StreptoBase currently comprises a total of 104 S. mitis group genomes (a genome collection of NCBI resources genome records plus our 27 isolated strains) from 11 species: S. australis, S. cristatus, S. gordonii, S. infantis, S. mitis, S. oligofermentans, S. oralis, S. parasanguinis, S. peroris, S. sanguinis, and S. tigurinus (Table 3).

Table 3

The species table summarizes the total number of draft and complete genomes of each S. mitis group species accordingly.

Species	Draft Genomes	Complete Genome
S. australis	1	0
S. cristatus	1	0
S. gordonii	14	1
S. infantis	6	0
S. mitis	21	1
S. oligofermentans	3	1
S. oralis	10	1
S. parasanguinis	8	2
S. peroris	1	0
S. sanguinis	26	1
S. tigurinus	6	0

To facilitate comparative analysis across different S. mitis group genomes, consistency in annotation is important. Therefore, we annotated all 104 genome sequences using the Rapid Annotation using Subsystem Technology (RAST) pipeline, which is a well-established and fully open web-based engine, supporting annotation of both complete and draft genomes[12]. The RAST pipeline enables genome identification of an array set of distinct genome components including protein-coding genes, ribosomal RNAs (rRNAs) and transfer RNAs (tRNAs), pseudogenes, gene function prediction. The RAST genome annotation works by mapping a set of genes to their corresponding subsystems as well as their metabolic reconstructions. Moreover, it predicts functional proteins assignment according to their relatedness in the subsystems of FIGfams database. Using the RAST pipeline, we predicted 213,268 Coding Sequences (CDSs), 5,140 RNAs and 4,542 tRNAs in all 104 genomes in the mitis group genomes. To systematically predict subcellular localization of each RAST-predicted gene, we utilized the latest PSORTb subcellular localization tool (version 3.0) program [13]. PSORTb is an efficient, open-source tool which supports high precision of proteome-scale prediction coverage and refined sub-categories localization. The predicted subcellular localization sites were computationally calculated based on the values of feature variables which infer the sequences characteristics. Each of the generated values was then sorted to their respective candidate site through their estimated relativity. Besides the subcellular localization information, we also ran our in-house Perl script to estimate the GC content, hydrophobicity and molecular weight of each protein or gene.

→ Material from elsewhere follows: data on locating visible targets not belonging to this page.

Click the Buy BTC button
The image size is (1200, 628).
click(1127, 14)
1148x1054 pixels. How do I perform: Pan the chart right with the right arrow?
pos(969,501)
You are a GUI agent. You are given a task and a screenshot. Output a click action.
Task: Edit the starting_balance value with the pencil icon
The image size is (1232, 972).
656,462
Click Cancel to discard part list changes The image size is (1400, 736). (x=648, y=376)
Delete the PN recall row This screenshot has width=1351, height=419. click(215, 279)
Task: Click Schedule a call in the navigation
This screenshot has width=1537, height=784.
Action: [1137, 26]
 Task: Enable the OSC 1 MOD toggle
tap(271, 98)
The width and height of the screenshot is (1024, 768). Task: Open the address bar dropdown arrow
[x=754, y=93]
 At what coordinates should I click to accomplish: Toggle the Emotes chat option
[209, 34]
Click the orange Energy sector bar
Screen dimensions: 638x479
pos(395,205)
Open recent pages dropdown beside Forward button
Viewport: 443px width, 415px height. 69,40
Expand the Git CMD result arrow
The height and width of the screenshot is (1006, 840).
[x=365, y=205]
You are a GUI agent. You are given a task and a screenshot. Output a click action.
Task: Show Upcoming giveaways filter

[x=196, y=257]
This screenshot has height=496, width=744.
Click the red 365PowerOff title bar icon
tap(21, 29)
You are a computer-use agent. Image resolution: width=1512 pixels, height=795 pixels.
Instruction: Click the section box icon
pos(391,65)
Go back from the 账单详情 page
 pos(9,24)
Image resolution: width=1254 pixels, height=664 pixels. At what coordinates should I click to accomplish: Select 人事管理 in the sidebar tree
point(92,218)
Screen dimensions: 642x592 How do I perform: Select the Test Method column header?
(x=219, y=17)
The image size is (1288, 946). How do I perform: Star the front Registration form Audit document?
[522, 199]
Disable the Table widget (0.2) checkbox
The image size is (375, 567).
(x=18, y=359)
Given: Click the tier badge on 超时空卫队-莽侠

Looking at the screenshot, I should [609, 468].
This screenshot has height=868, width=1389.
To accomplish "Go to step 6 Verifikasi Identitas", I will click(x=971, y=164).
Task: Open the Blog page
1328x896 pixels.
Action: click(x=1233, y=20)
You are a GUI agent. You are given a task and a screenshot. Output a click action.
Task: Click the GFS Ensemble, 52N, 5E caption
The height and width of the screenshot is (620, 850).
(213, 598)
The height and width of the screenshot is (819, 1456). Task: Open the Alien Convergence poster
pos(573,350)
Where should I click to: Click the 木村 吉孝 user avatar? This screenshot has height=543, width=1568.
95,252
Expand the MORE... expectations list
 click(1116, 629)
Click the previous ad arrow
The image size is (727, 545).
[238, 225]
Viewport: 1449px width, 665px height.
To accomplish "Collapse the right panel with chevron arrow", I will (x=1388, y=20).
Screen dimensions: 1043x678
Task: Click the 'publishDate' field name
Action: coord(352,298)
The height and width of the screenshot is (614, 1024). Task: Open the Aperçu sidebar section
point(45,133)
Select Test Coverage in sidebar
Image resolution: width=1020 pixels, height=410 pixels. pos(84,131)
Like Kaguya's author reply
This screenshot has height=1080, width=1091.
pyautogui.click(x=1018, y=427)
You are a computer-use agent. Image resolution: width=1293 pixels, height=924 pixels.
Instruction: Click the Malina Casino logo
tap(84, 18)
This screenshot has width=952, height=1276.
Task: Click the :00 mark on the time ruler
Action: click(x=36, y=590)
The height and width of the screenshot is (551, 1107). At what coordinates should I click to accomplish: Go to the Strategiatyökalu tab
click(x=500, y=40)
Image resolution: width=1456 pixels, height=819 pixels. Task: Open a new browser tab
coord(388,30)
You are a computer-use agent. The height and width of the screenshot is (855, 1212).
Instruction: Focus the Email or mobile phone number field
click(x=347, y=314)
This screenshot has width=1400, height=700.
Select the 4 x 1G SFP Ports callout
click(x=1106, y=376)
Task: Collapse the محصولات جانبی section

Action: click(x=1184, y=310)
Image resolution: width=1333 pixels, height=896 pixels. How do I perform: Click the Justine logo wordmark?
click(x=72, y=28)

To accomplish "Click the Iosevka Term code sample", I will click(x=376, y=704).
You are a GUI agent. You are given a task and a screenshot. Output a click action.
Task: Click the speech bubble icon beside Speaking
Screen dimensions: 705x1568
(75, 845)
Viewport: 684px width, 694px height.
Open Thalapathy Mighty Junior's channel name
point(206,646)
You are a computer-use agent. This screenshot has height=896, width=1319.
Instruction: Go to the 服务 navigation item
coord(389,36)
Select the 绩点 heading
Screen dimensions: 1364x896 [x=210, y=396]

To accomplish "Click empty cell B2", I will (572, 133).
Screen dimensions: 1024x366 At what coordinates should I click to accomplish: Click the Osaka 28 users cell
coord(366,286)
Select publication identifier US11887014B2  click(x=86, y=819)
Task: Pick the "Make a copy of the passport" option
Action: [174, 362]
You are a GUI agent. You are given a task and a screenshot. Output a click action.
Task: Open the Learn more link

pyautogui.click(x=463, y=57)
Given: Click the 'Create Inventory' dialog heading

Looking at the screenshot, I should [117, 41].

Database structure, composition and implementation

StreptoBase was designed to provide a wide range of useful information and functionalities (Fig 1). For instance, StreptoBase provides users with some background information about S. mitis group species. Within the homepage of StreptoBase, there is a summary box which comprises the genome information stored in the database, such as number of species, strains, number of CDS, number of RNAs and number of tRNAs (Table 4), which are useful before users proceed to further genome details and downstream analyses.

Fig 1

StreptoBase structure and composition.

(A) Flowchart of functional annotation of Streptococcus genomes. (B) Diagram of the StreptoBase web server. (C) Web interface of the StreptoBase sitemap.

Table 4

StreptoBase Data Summary Table.

Database Summary	Counts
Number of Species:	11
Number of Strains/Genomes:	104
Number of CDS:	213,268
Number of RNAs:	5,140
Number of tRNAs:	4,542

StreptoBase structure and composition.

(A) Flowchart of functional annotation of Streptococcus genomes. (B) Diagram of the StreptoBase web server. (C) Web interface of the StreptoBase sitemap. Furthermore, we have compiled and gathered information from various sources on S. mitis group species, for example, news and conferences, blogs and information and recently published papers, which are available in the StreptoBase homepage. By clicking on “Browse” menu, users will see the list of 11 S. mitis group species along with their respective number of draft and complete genomes, while each “View Strains” button, enabling users to visualize all available Streptococcus genomes of any particular species, respectively. Under the “Browse Strains” page, a summarized genome description which encompasses genome size (Mbp), GC content (%) and a list of contigs, genes and rRNAs of that particular species strain are tabulated and displayed. The “Details” button allows users to access further detailed and additional data of that particular strain such as a complete list of ORFs in the genome, their corresponding functions, start and stop chromosomal positions of each ORF/gene in the “Browse ORF” page. To display all information about an ORF or gene, users can click on the “Details” button associated with the ORF. This will open the “ORF Detail” page, displaying information such as their gene type, start and stop positions, nucleotide length, amino acid sequences, functional classification, SEED subsystem (if available), direction of transcription (strand), subcellular localization, hydrophobicity (pH) as well as molecular weight (Da) will be displayed.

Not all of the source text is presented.